[Directive] Please rewrite the rows from the very start down to the line containing "pyautogui.click(x=104, y=6)", both ends included, substituting "basket" for "shopping cart" and leaving everything else unchanged.

* start *

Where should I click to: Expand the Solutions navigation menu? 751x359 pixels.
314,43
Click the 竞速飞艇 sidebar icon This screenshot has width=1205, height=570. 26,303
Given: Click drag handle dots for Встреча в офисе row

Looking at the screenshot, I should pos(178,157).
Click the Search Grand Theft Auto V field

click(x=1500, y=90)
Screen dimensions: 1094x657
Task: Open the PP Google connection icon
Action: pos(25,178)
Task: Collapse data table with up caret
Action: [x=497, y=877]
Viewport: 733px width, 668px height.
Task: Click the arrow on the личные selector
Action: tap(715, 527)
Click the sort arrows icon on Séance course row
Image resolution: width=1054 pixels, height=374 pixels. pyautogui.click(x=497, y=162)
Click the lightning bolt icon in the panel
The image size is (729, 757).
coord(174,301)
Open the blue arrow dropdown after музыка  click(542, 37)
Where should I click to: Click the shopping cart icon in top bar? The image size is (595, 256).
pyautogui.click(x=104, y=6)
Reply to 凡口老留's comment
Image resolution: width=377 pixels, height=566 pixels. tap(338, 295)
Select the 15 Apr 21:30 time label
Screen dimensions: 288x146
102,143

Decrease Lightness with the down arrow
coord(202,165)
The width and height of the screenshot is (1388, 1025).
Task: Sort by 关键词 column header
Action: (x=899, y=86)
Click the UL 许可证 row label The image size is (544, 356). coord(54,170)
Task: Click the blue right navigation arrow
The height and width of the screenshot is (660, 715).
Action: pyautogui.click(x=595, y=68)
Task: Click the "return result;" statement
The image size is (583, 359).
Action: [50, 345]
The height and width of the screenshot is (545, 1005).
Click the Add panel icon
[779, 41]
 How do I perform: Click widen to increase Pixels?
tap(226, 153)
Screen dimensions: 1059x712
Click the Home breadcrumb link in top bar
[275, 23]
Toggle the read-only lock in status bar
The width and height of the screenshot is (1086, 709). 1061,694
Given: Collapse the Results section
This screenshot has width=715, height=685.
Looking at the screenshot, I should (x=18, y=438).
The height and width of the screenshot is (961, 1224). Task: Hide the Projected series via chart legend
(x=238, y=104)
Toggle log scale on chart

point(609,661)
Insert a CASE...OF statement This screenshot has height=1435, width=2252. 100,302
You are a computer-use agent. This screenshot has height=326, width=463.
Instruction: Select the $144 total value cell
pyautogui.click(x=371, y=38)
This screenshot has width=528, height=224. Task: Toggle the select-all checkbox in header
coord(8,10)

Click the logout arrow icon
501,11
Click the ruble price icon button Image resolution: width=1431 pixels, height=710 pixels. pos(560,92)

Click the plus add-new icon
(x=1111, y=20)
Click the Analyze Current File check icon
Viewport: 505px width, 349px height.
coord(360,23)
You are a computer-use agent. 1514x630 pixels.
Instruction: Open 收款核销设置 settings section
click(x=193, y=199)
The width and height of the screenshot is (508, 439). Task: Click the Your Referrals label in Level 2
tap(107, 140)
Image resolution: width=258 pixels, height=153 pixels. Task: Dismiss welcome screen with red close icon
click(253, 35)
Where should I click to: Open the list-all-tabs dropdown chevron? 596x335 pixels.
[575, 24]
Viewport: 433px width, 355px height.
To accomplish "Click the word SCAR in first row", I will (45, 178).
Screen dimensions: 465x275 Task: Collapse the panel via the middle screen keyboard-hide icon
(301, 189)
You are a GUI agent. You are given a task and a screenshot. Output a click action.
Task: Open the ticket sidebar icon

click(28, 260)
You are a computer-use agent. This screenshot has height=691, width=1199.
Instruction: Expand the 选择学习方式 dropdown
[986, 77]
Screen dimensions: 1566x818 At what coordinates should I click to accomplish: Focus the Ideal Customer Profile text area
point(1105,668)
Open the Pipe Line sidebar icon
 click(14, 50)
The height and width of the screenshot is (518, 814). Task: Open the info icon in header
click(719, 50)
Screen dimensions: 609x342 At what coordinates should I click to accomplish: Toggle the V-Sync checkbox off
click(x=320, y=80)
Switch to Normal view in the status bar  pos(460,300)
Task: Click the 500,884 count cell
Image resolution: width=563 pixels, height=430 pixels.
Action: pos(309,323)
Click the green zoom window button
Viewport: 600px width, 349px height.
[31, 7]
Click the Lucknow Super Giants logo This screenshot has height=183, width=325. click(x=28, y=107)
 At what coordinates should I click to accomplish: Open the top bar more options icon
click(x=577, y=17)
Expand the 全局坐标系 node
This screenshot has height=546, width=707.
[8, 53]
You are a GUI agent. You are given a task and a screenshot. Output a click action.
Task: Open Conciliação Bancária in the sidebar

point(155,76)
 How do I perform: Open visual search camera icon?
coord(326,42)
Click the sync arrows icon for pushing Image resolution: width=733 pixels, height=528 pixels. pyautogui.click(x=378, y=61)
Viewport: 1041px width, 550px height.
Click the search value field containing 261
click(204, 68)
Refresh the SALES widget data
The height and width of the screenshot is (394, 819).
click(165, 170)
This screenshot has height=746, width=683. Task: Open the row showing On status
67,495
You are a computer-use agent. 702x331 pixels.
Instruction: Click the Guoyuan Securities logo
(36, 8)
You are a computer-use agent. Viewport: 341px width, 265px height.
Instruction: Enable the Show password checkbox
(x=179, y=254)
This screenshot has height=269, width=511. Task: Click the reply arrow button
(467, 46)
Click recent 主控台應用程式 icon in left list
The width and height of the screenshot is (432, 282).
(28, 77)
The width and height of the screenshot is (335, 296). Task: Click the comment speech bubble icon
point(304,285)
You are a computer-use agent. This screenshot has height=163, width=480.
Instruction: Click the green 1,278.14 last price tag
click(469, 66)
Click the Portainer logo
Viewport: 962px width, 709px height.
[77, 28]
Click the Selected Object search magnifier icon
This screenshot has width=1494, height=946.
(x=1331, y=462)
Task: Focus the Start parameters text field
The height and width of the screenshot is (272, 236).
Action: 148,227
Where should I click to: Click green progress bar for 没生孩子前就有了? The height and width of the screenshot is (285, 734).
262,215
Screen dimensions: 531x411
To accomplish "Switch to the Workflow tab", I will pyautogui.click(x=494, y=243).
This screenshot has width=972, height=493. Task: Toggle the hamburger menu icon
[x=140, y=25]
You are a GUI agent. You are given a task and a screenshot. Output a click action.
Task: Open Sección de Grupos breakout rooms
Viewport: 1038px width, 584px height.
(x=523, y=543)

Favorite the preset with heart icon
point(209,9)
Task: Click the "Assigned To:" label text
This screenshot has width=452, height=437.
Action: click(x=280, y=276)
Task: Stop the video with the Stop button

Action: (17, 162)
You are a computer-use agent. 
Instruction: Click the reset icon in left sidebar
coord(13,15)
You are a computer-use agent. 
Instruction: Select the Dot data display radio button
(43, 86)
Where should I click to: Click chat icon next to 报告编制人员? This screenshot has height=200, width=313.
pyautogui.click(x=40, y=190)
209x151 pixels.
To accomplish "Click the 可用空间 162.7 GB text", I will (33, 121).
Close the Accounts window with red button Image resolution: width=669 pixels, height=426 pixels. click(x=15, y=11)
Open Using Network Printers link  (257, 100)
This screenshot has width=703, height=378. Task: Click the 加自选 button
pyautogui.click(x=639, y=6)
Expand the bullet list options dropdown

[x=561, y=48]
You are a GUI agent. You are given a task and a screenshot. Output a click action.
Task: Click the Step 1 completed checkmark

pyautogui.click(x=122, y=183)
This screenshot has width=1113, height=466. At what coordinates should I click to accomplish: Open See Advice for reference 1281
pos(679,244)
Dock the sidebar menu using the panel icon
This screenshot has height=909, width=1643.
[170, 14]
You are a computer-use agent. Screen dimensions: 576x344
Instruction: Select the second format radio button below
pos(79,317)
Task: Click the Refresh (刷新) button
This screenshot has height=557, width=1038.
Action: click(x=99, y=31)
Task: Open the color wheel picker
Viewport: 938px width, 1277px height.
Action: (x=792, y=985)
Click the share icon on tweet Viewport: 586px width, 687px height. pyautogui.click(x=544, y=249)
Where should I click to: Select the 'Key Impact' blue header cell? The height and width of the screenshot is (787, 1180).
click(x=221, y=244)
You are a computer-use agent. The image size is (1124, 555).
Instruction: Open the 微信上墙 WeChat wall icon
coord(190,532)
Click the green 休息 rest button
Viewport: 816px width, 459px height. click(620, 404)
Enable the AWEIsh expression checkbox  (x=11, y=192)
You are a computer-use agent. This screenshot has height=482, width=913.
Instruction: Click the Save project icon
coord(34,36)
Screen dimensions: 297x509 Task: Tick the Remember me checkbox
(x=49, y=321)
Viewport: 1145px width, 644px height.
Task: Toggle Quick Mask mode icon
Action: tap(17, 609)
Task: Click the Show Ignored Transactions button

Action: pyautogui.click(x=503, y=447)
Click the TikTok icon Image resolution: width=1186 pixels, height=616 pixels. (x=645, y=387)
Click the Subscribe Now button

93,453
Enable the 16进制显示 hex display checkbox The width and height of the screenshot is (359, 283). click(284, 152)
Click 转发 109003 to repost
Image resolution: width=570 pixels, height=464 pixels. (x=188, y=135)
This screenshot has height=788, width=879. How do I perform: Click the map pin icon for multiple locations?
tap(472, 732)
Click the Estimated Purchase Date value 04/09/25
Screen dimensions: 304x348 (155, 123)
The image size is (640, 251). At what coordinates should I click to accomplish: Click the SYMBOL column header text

* end *

[Task result]
Where should I click to: Expand the Solutions navigation menu? 751x359 pixels.
314,43
Click the 竞速飞艇 sidebar icon This screenshot has width=1205, height=570. 26,303
Given: Click drag handle dots for Встреча в офисе row

Looking at the screenshot, I should pos(178,157).
Click the Search Grand Theft Auto V field

click(x=1500, y=90)
Screen dimensions: 1094x657
Task: Open the PP Google connection icon
Action: pos(25,178)
Task: Collapse data table with up caret
Action: [x=497, y=877]
Viewport: 733px width, 668px height.
Task: Click the arrow on the личные selector
Action: tap(715, 527)
Click the sort arrows icon on Séance course row
Image resolution: width=1054 pixels, height=374 pixels. pyautogui.click(x=497, y=162)
Click the lightning bolt icon in the panel
The image size is (729, 757).
coord(174,301)
Open the blue arrow dropdown after музыка  click(542, 37)
Where should I click to: Click the basket icon in top bar? The image size is (595, 256).
pyautogui.click(x=104, y=6)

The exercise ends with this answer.